Stored data
----
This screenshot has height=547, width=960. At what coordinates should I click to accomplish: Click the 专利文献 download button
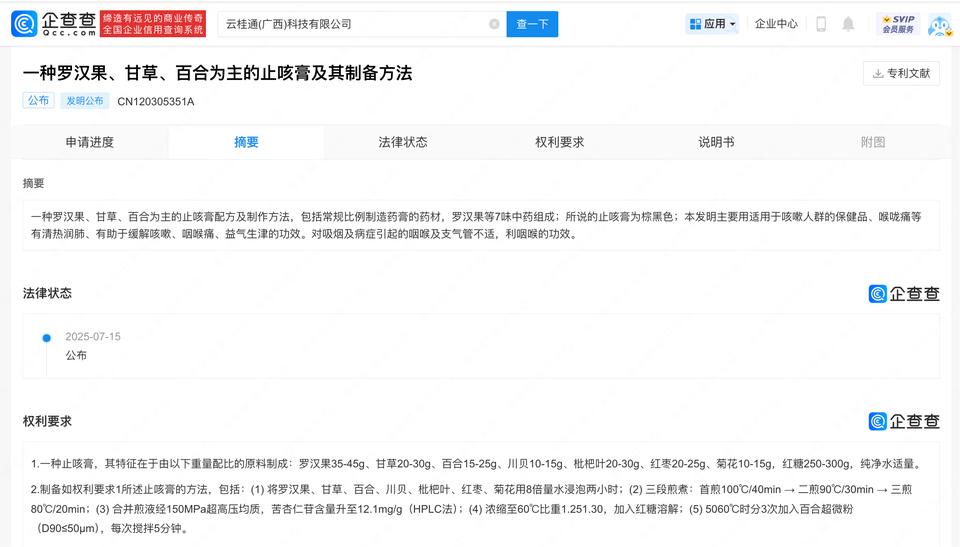coord(901,73)
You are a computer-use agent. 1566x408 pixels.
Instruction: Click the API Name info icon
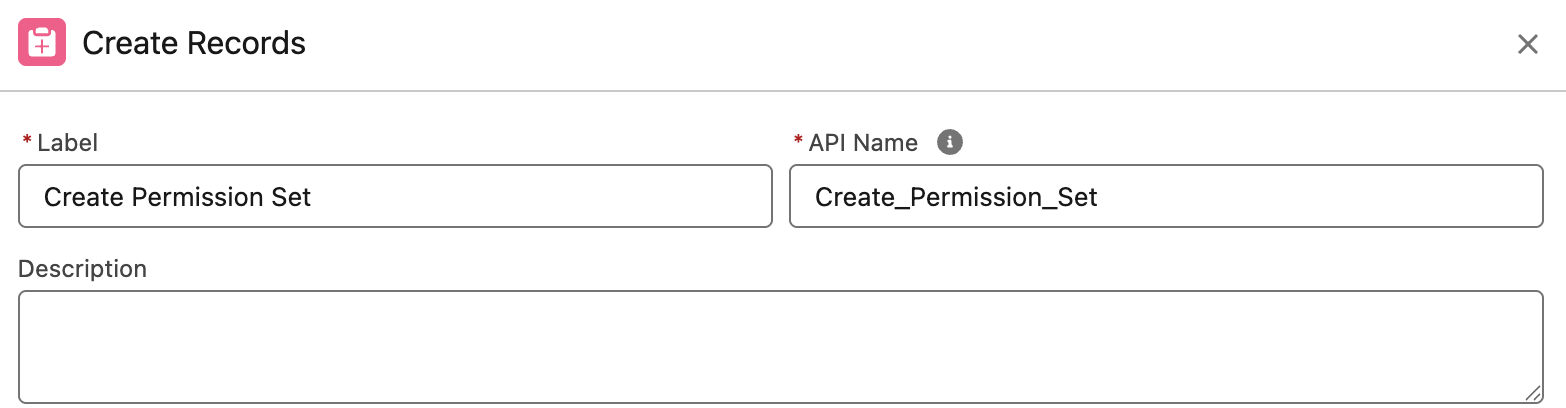click(949, 142)
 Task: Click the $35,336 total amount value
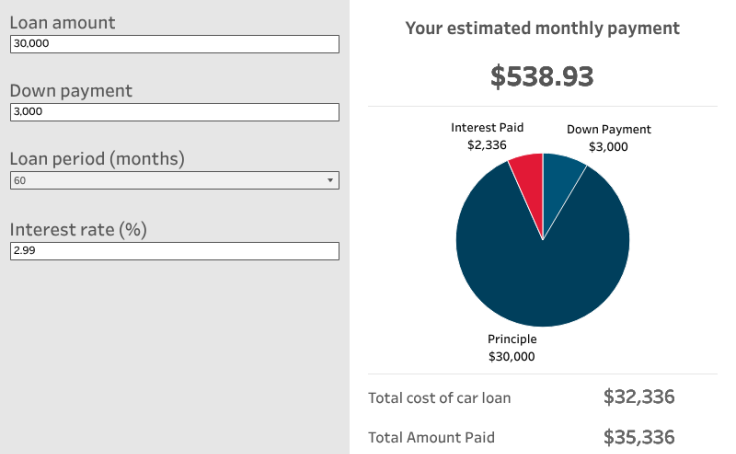[x=639, y=437]
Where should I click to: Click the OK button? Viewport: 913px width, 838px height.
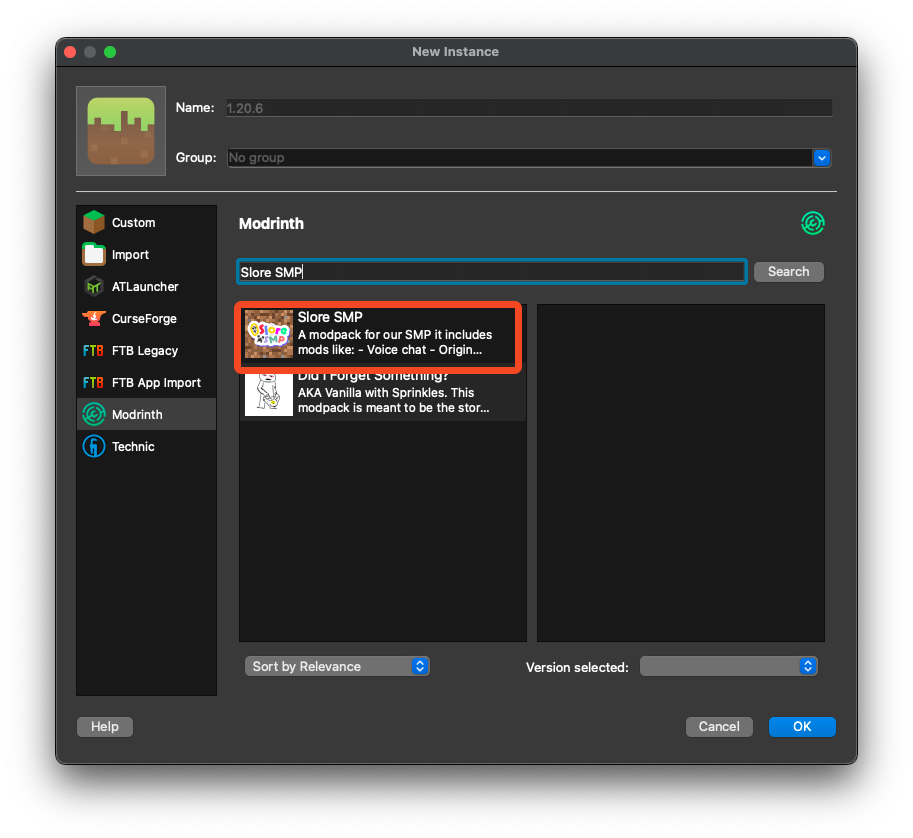tap(802, 726)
----
TASK GOAL:
The answer must restate every entry word for word, with the pictures left out.

EXERCISE SOLUTION:
This screenshot has height=547, width=960. At what coordinates should I click to accomplish: Click the 专利文献 download button
coord(901,73)
You are a computer-use agent. 1566x408 pixels.
Instruction: Click the API Name info icon
click(949, 142)
 Task: Click the $35,336 total amount value
[x=639, y=437]
Where should I click to: Click the OK button? Viewport: 913px width, 838px height.
tap(802, 726)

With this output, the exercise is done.